At this point in history, if you are reading this, the odds are you probably have. Are you afraid of flying? If so, why? If not, why not? The overwhelming majority of people that fly reach their destination safely. In fact, once could argue that transportation to and from the airport is far more dangerous than flying itself (no, I have not researched the statistics). A remarkable thing about airplanes is that today’s airplanes are amazingly reliable. What happens when there is a problem while an airplane is in the air? Pilots are trained to deal with problems. Some problems are worse than others. Most are minor. Some require heroic action. Can you say “Miracle on the Hudson”? Captain Sullenberger will tell you that he does not consider himself a hero. He was well trained and he used his skills to identify the best option.
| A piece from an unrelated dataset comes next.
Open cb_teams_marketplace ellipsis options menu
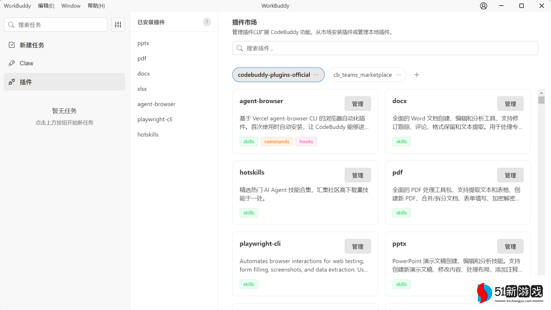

Lives that could have easily been lost were not because of the decisions Sullenberger made and the way he implemented those decisions. I haven’t seen the movie starring Tom Hanks yet but I understand it is fairly realistic.
Why are we talking about airplanes when this is supposed to be about pipeline safety? Think about the similarities. Both technologies started about the same time (the early 1900’s). Both airplanes and pipelines are extremely reliable. When either one has a failure, it has the potential to be catastrophic. With both, there is the potential that innocent people could be injured or killed. Airplanes are incredibly complex and so are pipelines. Pilots and pipeline operators are typically very well trained. Both are highly regulated by the same federal agency (the U.S. Department of Transportation).
When something bad happens to an airplane, the pilot is literally always considered a possible cause. When something bad happens to a pipeline, the pipeline operator is always considered a primary suspect.
One big difference – when an airplane crashes, the pilot is ALWAYS the first to the scene of the crash!! I know – I am a pilot and the pilot sits at the front of the airplane. That is not always true with pipeline operators.
Someone once said flying is hours of boredom punctuated by moments of sheer terror (That’s my story and I am sticking to it – I could not find a source). As a pilot, once the initial thrill of getting your license to learn wears off, a lot of flying IS (at least to me) boring. As boring as it may be, you still have to stay vigilant. Things can go from boring to terrifying quickly!! The same holds true for operating a pipeline. There may be some pipeline personnel that get a thrill out of staring at a pipeline control monitor (a lot like an air traffic control monitor), but, at least for me, that is not the same as flying an airplane. Pipelines are in the ground. Yes, they have to be patrolled at specific intervals depending on the pipeline but it is not the same as taking off, navigating, and finding a safe place to land. The view from a plane several thousand feet in the air has to be more spectacular than inspecting the pipeline from the ground.
A lot of the training for pipelines is similar to the training required of people that design, build, operate and maintain airplanes. Situational awareness is a critical factor in both. It is important to (alert: football term ahead) “run with your head up!!” PAY ATTENTION TO WHAT YOU ARE DOING!! If it doesn’t seem right, think about it some more. It is much, much better to be on the ground wishing you were in the air than in the air wishing you were on the ground.
There is no need to be afraid of flying and there is no need to be afraid of pipelines – but both demand respect.